Data section:
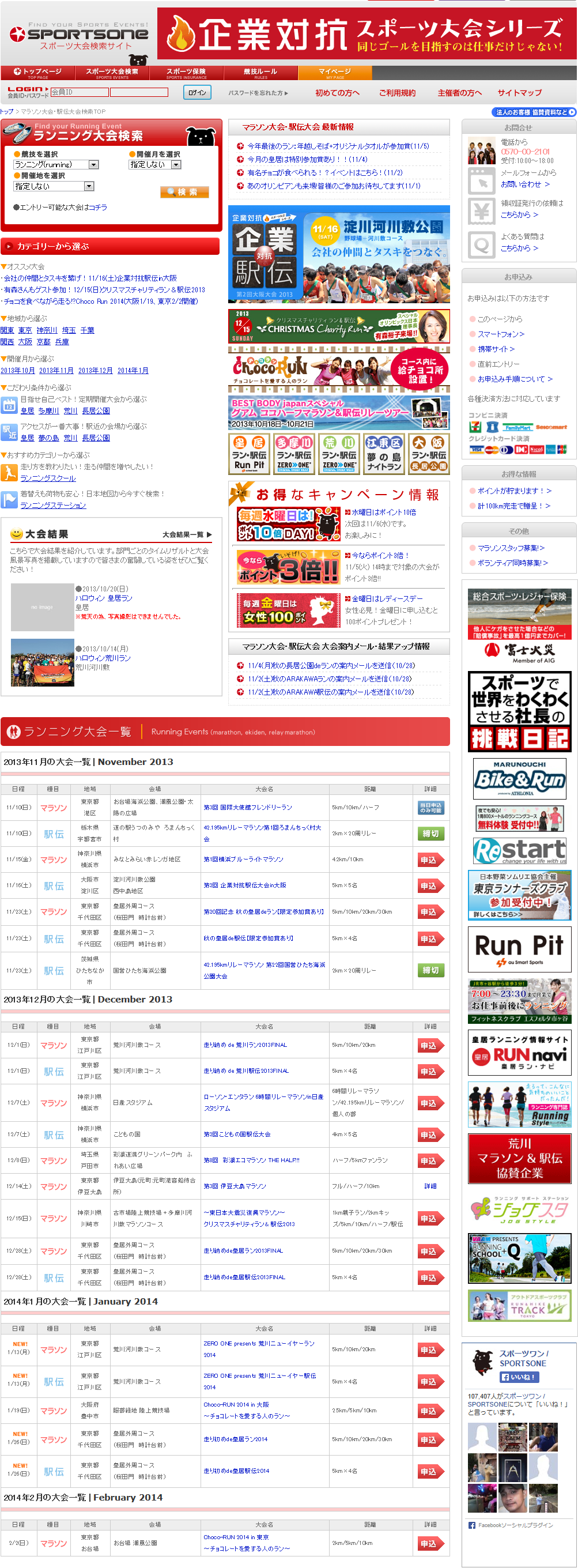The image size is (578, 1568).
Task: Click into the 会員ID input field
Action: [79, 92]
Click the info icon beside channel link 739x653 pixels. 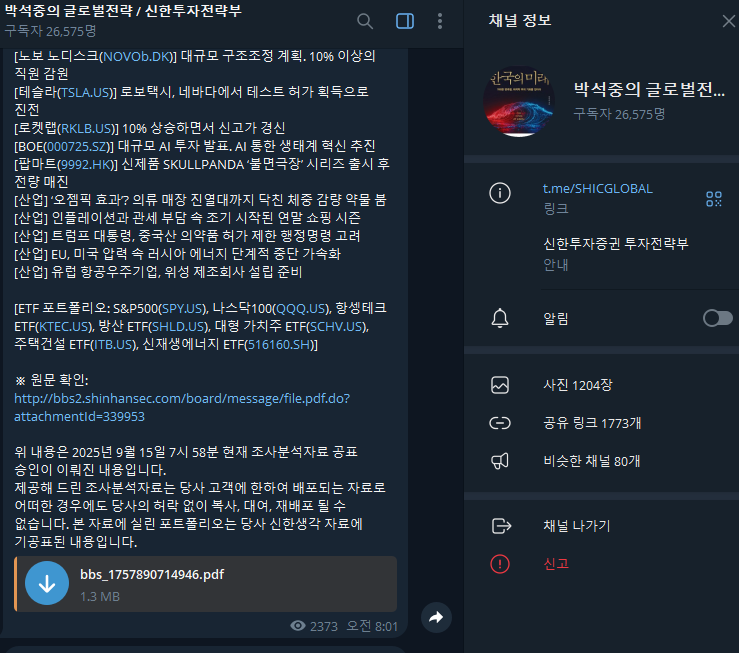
* * *
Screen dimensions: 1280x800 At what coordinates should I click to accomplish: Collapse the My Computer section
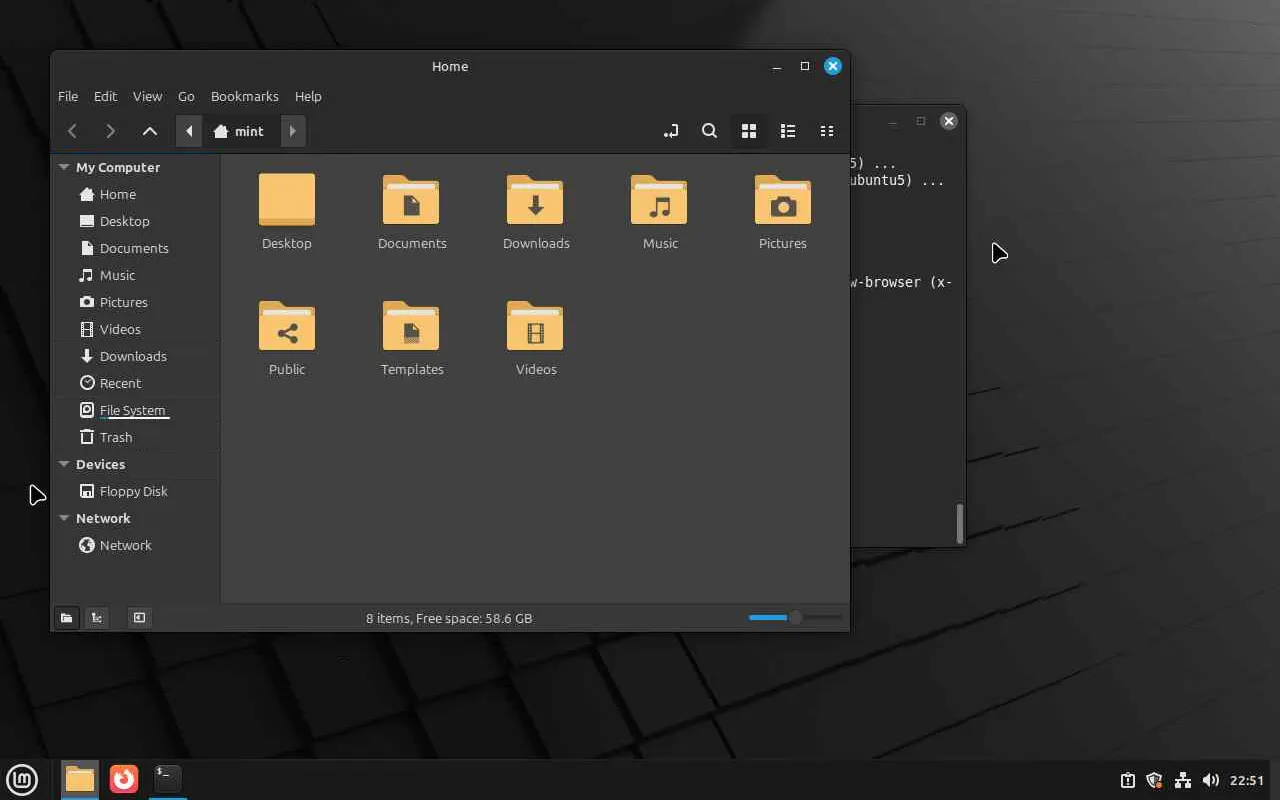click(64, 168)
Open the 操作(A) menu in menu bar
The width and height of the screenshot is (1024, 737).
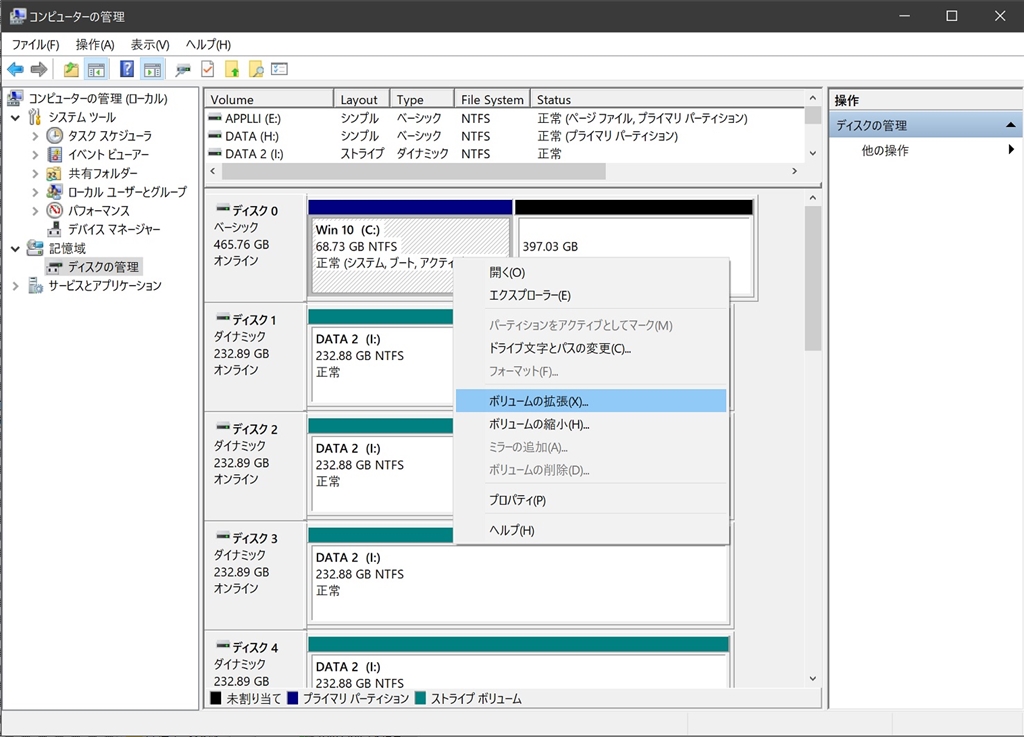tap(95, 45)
---
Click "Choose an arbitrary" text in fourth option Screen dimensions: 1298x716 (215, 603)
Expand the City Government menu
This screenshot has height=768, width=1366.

Task: Copy the listing word for word, beginning with the line containing "1298x716 (215, 603)" and continuing through the line containing "This screenshot has height=768, width=1366.".

Solution for this problem:
Click "Choose an arbitrary" text in fourth option Screen dimensions: 1298x716 (215, 603)
Expand the City Government menu
This screenshot has height=768, width=1366.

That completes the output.